The author discusses how big data and algorithmic decision-making can compound unfairness. Past injustice can affect data used in AI/machine learning systems in two ways: by undermining the accuracy of the data itself and by producing real differences in the quality an algorithm tries to measure –like creditworthiness. Hellman argues that we must address both of these consequences of injustice, not just the first, in order to achieve algorithmic fairness.
This post examines consumers who remained in forbearance one year after the pandemic lockdowns started. The authors found that 13% of all mortgage borrowers were in forbearance for at least one month during the past year and that 35% of those participants were still in forbearance as of March 2021. More than 70% of consumers still in forbearance were not making any payments in March, suggesting that they are relatively vulnerable to serious delinquency as forbearance programs end.

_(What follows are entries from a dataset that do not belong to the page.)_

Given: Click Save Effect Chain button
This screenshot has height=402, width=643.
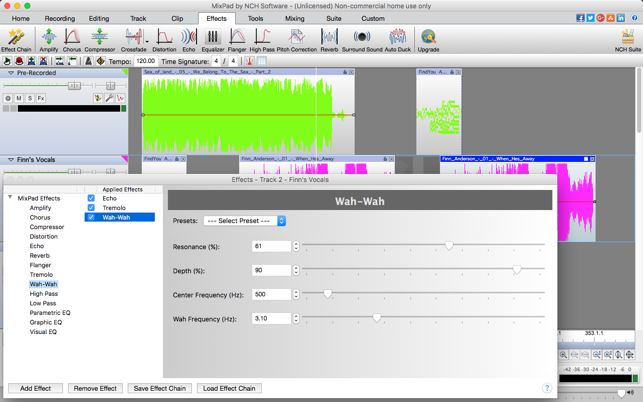Looking at the screenshot, I should pos(160,388).
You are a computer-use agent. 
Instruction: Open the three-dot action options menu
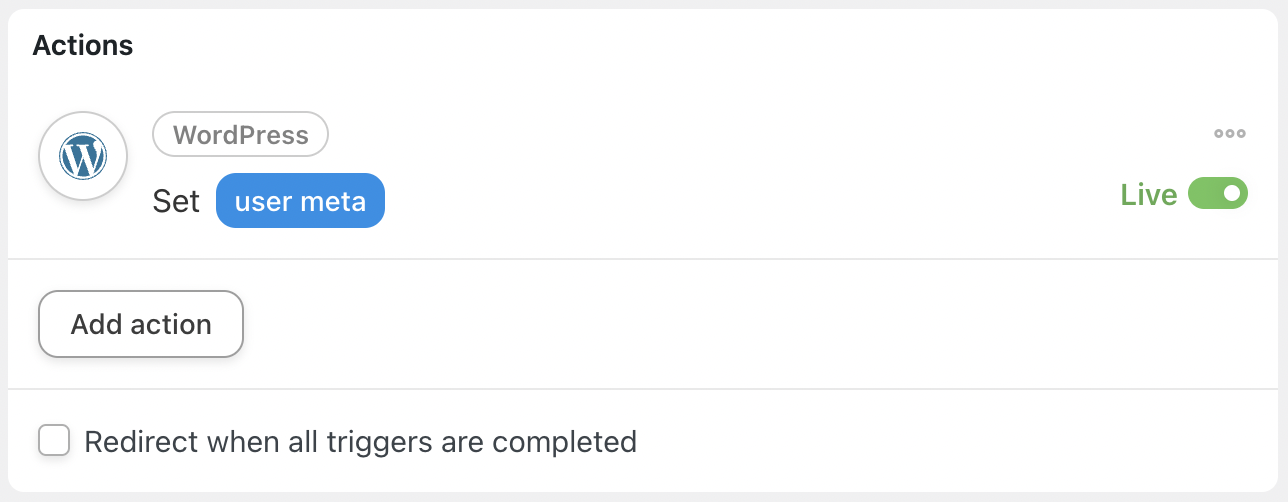[x=1229, y=134]
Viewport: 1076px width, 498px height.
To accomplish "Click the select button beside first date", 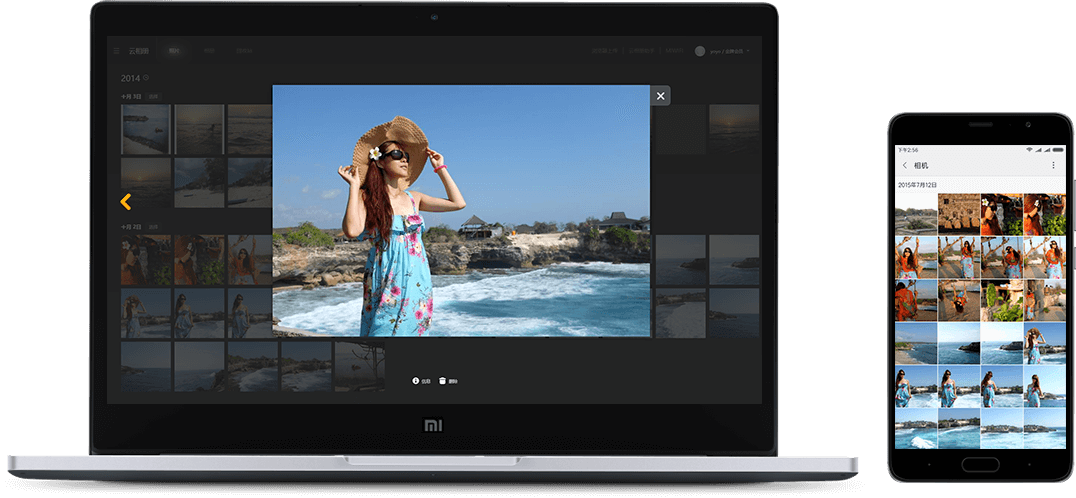I will point(154,97).
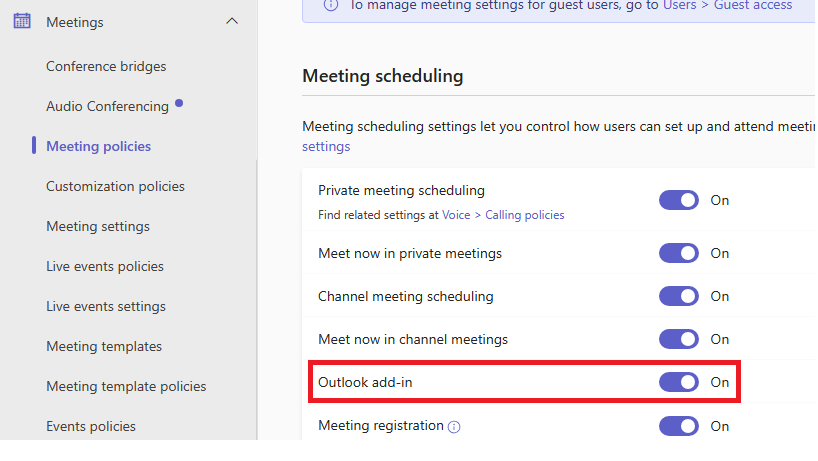Go to Meeting settings in sidebar
The width and height of the screenshot is (818, 461).
[98, 226]
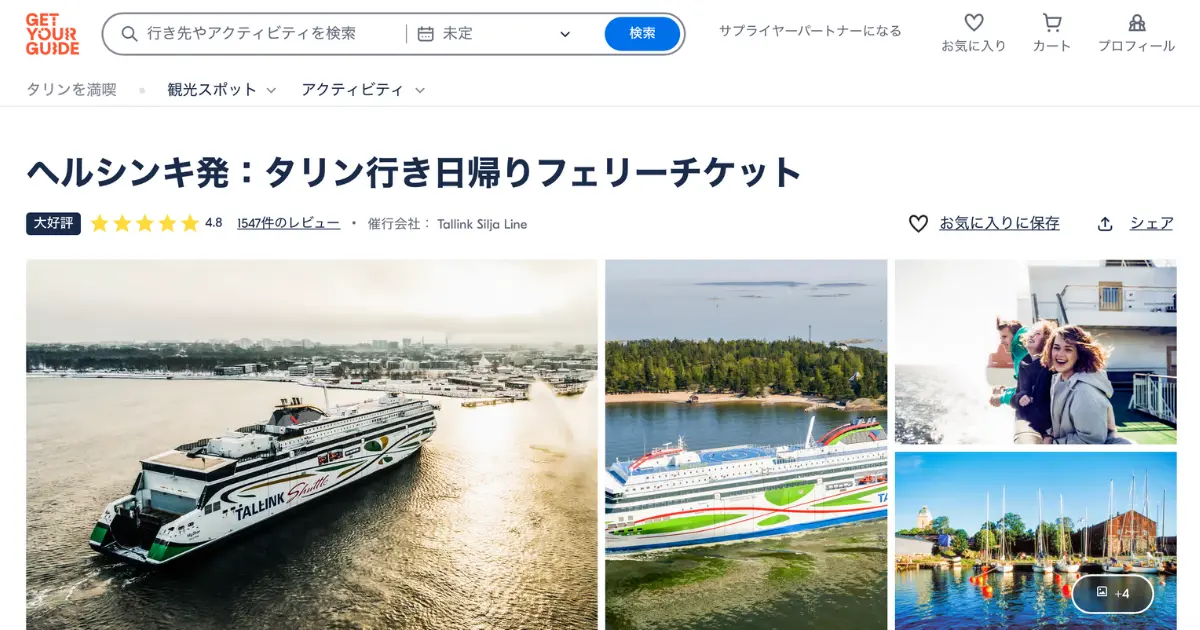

This paper critiques traditional approaches to fair lending that restrict certain inputs such as the consideration of protected class information (race, gender, etc.) or that require identifying inputs that cause disparities. Based on a simulation of algorithmic lending using mortgage lending data, the author argues that focusing on inputs fails to address core discrimination concerns. She also proposes an alternative fair lending framework to address the needs of algorithmic lenders and to recognize the potential limitations of explaining complex models.